C’est en 1993 que Johanne a commencé son apprentissage en herboristerie avec Danièle Laberge et elle est toujours aussi touchée et émerveillée par la beauté, la générosité et l’efficacité des plantes. Elle enseigne depuis la fin des années 1990 et c’est une passion pour elle de faire découvrir l’univers fascinant du monde végétal. Elle a élaboré Les herbes enchantées, des jardins à visiter à Roxton Pond en Estrie où elle avait rassemblé plus d’une centaine de variétés disposées par plates-bandes thématiques. Pendant neuf années, elle a accueilli visiteurs, stagiaires et élèves dans ce lieu bucolique. Depuis 2006, elle travaille à l’Herbothèque où elle participe à la rédaction du matériel de cours et accompagne les étudiants dans leur démarche tout en continuant sa pratique d’herboriste thérapeute accréditée et de coach. Elle s’est impliquée dans les associations d’herboristerie au niveau provincial et fédéral. Elle est également poétesse et harpiste.

Catherine Lalonde

Catherine est convaincue que l’herboristerie est une solution pour l’avenir de la santé communautaire de même que celle de la planète; elle travaille à la promouvoir comme médecine de première ligne afin d’amener le plus de gens possible à découvrir cet art et à se l’approprier. Elle est l’auteure du cahier éducatif pour enfants, Monsieur Plantain. Catherine a enseigné et travaillé à l’Herbothèque de 2008 à 2020. Elle a participé à coécrire plusieurs cours offerts par l’Herbothèque. En 2016, elle a créé son entreprise, Sauvages & Cultivées, qui se spécialise dans la production de plantes séchées et de produits variés. Depuis septembre 2020, elle se consacre au rayonnement de son entreprise.

Anne Vastel

Anne pratique l’herboristerie depuis plus de quinze ans et accompagne des personnes atteintes du cancer du sein depuis les débuts de sa pratique. Elle a fait des formations complémentaires en Colombie-Britannique auprès de Chanchal Cabrera et aux États-Unis auprès de Donald Yance pour approfondir ses connaissances de la maladie et des plantes médicinales. Elle se spécialise aussi dans l’accompagnement des personnes atteintes de la maladie de Lyme. Ces années de pratique lui permettent aujourd’hui de partager ses expériences avec vous afin que vous ayez plus de réponses à vos questions et que vous puissiez faire des choix qui vous conviennent. Anne se passionne aussi pour la médecine chinoise.

 

Natacha Imbeault

Enfant, elle a passé des heures à explorer la nature qui la fascinait. Les plantes et la santé naturelle sont depuis 1988 dans la vie de Natacha. Depuis janvier 2002, elle est copropriétaire et directrice de l’Herbothèque inc. Ses fonctions l’ont amenée à suivre diverses formations en gestion des affaires et en marketing. Natacha s’occupe du développement, de l’approche pédagogique des formations et dirige l’équipe, en plus de participer à la rédaction et à la mise à jour de documents académiques.

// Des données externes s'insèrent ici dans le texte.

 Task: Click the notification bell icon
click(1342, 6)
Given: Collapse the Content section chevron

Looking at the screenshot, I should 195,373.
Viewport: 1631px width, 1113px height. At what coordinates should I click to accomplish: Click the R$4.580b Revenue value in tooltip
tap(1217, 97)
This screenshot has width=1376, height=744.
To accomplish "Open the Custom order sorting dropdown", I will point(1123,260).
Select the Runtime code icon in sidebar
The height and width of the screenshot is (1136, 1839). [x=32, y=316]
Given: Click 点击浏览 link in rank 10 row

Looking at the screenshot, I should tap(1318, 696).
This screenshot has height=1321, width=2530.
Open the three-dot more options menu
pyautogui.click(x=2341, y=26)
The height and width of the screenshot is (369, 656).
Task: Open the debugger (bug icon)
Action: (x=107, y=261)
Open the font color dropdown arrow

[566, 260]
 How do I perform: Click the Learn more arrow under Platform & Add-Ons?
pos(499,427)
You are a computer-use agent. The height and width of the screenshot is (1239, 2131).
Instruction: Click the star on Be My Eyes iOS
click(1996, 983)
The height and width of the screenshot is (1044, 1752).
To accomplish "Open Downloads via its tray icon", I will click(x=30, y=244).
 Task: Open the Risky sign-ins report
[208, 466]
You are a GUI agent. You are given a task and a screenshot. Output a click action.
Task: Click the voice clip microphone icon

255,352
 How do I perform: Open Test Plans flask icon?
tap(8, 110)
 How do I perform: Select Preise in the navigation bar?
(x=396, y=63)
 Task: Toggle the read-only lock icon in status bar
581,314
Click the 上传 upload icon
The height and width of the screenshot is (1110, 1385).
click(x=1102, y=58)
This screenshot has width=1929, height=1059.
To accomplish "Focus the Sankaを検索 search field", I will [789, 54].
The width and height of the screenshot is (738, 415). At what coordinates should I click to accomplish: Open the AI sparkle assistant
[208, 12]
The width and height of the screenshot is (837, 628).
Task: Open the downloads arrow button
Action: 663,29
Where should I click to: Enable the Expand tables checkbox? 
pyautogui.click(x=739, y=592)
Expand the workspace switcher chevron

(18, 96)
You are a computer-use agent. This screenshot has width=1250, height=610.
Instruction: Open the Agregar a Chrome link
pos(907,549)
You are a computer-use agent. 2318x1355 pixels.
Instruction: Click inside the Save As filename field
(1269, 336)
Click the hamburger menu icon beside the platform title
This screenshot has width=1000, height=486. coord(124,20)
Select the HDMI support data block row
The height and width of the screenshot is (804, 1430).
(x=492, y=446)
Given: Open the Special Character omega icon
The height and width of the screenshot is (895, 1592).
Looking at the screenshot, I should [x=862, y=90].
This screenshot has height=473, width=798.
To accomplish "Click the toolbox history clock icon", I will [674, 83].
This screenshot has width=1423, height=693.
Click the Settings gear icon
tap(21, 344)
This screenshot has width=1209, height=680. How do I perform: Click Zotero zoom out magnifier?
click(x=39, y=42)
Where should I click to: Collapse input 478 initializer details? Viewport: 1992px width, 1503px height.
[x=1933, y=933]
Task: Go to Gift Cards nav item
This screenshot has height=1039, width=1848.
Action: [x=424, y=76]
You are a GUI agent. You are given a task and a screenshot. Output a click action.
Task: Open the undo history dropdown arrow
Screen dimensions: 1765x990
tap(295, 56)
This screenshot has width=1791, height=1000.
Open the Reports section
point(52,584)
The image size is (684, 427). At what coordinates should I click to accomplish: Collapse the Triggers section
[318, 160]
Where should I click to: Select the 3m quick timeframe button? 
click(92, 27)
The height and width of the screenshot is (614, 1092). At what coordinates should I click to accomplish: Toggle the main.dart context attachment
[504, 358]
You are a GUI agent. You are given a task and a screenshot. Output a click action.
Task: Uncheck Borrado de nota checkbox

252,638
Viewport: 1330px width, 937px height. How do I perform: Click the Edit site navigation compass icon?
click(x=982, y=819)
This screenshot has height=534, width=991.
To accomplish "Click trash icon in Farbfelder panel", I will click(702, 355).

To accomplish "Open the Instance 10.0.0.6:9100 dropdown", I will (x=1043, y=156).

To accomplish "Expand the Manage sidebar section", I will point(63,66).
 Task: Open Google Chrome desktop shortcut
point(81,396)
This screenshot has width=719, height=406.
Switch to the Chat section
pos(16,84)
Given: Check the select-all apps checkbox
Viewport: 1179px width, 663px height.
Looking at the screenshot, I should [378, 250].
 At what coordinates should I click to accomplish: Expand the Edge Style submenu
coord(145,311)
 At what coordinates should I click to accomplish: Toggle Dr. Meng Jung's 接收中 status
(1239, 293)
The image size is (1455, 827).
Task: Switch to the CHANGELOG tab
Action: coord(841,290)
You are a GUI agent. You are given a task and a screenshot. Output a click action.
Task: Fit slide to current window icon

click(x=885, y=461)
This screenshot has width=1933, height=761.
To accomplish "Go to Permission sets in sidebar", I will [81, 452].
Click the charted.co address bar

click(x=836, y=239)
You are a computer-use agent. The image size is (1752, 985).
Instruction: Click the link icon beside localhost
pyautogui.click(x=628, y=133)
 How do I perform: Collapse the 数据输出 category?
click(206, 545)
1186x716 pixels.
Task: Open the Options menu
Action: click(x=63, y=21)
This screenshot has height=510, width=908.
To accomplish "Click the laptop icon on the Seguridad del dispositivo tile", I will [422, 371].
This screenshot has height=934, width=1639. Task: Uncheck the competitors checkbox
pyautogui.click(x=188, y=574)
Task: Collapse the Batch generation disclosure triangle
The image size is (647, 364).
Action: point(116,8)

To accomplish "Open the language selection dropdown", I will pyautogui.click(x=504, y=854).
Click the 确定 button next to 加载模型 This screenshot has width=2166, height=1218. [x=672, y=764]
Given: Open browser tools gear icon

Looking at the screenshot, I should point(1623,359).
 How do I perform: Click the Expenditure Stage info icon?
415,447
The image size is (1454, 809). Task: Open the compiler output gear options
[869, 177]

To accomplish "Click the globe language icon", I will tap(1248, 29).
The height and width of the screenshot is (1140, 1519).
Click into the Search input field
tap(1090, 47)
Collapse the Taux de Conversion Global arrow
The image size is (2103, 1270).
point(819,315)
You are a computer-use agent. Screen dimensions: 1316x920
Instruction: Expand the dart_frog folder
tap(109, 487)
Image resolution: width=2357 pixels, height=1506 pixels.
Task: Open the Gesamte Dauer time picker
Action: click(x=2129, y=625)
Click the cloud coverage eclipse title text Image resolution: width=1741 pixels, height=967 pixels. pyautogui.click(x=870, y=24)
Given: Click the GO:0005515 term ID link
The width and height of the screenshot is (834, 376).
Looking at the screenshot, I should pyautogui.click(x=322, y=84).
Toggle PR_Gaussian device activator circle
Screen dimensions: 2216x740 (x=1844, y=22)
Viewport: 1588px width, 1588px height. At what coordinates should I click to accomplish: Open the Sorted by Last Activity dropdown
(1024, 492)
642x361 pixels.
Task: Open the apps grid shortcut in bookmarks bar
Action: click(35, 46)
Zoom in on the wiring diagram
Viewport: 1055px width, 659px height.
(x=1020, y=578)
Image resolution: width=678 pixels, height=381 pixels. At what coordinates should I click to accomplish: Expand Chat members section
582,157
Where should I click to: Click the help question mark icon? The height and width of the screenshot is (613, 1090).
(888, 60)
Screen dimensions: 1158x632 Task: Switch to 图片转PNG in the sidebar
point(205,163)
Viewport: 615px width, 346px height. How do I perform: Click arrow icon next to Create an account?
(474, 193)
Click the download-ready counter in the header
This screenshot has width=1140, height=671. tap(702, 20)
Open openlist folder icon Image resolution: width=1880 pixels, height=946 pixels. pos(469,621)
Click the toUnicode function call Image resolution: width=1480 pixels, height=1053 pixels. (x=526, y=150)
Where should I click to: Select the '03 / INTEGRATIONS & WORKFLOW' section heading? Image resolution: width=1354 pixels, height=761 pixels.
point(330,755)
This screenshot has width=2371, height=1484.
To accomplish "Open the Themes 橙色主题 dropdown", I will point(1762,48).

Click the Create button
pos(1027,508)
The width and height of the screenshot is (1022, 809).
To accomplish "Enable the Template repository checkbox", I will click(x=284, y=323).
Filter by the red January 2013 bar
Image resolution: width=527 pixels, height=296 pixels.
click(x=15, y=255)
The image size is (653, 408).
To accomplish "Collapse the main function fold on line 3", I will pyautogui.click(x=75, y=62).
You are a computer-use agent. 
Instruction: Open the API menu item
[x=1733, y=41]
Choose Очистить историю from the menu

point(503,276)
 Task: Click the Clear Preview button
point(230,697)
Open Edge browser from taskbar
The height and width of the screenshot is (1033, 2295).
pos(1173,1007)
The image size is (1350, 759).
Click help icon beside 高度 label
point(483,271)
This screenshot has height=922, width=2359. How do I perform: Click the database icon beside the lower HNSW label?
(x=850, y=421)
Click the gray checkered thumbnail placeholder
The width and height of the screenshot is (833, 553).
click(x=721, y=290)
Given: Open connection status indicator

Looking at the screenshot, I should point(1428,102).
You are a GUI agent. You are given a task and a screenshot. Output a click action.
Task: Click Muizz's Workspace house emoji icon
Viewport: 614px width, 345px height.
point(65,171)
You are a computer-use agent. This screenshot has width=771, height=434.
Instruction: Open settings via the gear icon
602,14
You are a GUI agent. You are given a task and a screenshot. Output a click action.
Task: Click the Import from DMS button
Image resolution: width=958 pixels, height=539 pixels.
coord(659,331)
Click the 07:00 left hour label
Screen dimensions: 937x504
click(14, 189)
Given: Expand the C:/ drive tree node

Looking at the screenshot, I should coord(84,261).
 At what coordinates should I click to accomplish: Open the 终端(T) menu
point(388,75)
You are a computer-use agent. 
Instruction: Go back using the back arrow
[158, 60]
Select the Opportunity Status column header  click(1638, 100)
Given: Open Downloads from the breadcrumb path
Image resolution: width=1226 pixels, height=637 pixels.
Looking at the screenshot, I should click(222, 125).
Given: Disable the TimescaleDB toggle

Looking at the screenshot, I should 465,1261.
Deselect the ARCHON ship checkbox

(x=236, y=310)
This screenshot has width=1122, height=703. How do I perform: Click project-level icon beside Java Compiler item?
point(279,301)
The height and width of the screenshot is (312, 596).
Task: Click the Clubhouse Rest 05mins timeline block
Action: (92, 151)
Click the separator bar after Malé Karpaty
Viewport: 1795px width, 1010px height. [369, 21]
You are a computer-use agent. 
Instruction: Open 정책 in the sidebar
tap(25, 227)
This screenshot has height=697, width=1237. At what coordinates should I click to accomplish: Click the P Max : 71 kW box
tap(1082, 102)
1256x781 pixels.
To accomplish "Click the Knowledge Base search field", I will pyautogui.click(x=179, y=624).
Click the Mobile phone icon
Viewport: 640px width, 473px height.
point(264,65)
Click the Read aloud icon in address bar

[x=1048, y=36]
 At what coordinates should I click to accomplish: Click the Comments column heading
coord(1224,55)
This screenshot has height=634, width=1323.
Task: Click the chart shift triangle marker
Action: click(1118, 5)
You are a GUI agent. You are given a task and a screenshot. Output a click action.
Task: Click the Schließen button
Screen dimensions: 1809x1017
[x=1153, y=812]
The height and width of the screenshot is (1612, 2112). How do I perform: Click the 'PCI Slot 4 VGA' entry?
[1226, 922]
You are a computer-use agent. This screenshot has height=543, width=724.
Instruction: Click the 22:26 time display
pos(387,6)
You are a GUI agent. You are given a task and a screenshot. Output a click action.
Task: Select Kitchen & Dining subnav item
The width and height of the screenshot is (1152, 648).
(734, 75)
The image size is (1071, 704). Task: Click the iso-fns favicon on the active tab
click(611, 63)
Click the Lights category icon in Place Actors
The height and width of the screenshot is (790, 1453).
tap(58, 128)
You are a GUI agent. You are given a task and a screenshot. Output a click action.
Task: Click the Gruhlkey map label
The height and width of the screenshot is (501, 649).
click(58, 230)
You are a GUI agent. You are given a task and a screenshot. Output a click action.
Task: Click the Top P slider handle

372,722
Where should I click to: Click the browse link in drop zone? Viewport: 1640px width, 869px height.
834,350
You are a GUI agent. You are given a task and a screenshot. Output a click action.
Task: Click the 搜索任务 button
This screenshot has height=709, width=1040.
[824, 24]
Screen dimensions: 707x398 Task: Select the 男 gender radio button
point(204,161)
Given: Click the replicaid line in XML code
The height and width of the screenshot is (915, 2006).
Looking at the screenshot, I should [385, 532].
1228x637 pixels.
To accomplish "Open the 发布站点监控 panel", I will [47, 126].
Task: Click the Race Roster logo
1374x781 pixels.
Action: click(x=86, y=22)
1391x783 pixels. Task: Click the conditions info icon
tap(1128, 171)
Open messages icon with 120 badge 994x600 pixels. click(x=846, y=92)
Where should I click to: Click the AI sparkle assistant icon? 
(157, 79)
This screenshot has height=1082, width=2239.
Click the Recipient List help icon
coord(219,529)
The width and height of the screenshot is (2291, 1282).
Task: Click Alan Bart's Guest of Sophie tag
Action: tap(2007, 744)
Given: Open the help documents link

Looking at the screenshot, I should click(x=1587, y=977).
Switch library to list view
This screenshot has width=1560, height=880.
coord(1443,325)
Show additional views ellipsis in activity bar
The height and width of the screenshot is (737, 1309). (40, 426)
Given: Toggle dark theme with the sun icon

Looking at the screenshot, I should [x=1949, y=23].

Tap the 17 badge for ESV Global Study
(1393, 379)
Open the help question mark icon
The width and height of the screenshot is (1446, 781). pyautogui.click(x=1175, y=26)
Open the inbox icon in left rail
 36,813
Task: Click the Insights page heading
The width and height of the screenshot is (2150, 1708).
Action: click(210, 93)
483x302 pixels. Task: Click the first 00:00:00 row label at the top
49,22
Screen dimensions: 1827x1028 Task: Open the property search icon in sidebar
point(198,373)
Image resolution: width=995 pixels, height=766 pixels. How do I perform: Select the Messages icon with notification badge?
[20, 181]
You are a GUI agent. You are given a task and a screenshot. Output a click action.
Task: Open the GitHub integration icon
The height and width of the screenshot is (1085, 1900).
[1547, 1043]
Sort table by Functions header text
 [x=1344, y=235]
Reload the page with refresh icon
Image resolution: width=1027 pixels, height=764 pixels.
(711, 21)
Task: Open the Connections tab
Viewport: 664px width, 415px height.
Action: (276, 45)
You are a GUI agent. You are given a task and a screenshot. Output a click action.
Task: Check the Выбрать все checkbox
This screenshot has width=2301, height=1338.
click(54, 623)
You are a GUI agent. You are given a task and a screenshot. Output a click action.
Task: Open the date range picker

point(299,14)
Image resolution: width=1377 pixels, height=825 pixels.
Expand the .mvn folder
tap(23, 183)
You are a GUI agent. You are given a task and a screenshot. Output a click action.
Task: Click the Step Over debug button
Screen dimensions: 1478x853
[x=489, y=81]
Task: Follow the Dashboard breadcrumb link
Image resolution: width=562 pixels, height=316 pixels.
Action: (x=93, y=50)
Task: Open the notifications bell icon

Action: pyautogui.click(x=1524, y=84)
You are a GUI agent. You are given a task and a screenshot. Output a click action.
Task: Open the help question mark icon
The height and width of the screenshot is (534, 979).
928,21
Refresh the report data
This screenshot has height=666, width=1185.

Éveilleuse, maitre herboriste, thérapeute multidisciplinaire en médecine naturelle et croissance personnelle, maitre reiki (depuis 1994), elle est entrepreneure, enseignante, chroniqueuse et conférencière. Elle œuvre dans le milieu de la santé naturelle depuis 1991 et depuis 1995 comme herboriste. Elle fait partie du Conseil des Sages de la Guilde des herboristes. Elle a siégé à plusieurs reprises au conseil d’administration, ainsi qu’au comité de l’aile professionnelle de la Guilde des herboristes du Québec. Elle est elle-même Herboriste thérapeute accréditée par l’aile professionnelle de la Guilde.

En plus de ses compétences entrepreneuriales, elle a comme thérapeute une approche holistique et un coffre à outils diversifié : reiki, herboristerie, naturopathie, élixirs floraux, alimentation, approche psychospirituelle, PNL, outils d’interventions TRIMA, formation en rite de passage, médecines énergétiques, médecine traditionnelle et plus encore.

Passionnée par la vie et la santé sous tous ses aspects, c’est pour elle une joie et un privilège d’accompagner l’autre dans son chemin vers la guérison, une plus grande connaissance de lui-même et de la vie qui nous nourrit. Femme médecine, elle porte et transmet la sagesse et les bienfaits de la terre et de la nature.

Son but premier, à travers tous les contacts et les enseignements qu’elle offre, est de transmettre son profond amour et son grand respect pour toutes formes de vie, dans le but d’éveiller en chacun un amour et une passion sans limites pour soi, les autres et la vie.